» EXERCISE INSTRUCTIONS: For every line that contains the string "agent", pull that line out of the material below.

» DATASET EXCERPTS:
+ + +
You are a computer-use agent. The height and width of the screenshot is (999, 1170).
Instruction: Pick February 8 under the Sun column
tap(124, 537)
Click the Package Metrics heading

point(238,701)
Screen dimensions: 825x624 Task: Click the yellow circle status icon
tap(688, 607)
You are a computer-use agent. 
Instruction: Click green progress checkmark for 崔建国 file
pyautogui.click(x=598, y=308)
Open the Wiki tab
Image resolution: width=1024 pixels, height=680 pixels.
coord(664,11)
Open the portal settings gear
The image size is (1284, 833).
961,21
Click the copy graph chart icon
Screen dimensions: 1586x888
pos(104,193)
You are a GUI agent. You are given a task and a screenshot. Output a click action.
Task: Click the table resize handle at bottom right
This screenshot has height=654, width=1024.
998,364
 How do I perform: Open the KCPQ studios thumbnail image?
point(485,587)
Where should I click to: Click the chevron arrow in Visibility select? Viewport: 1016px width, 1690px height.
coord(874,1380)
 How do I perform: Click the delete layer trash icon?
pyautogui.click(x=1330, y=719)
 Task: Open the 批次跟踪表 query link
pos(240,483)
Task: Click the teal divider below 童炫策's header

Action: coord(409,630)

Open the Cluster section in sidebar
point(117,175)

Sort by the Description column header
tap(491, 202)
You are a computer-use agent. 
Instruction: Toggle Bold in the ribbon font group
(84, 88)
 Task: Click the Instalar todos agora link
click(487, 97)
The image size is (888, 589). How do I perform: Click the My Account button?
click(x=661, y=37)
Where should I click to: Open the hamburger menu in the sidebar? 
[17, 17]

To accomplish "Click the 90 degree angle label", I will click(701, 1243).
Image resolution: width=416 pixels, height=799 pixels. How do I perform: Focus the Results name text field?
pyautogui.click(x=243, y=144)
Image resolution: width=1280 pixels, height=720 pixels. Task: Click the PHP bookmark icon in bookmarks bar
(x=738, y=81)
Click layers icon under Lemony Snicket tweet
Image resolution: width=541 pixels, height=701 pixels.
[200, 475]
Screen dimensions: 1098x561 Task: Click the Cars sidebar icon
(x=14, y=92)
+ + +
» RESPONSE BELOW:
You are a computer-use agent. The height and width of the screenshot is (999, 1170).
You are a computer-use agent. 
You are a GUI agent. You are given a task and a screenshot. Output a click action.
You are a computer-use agent. 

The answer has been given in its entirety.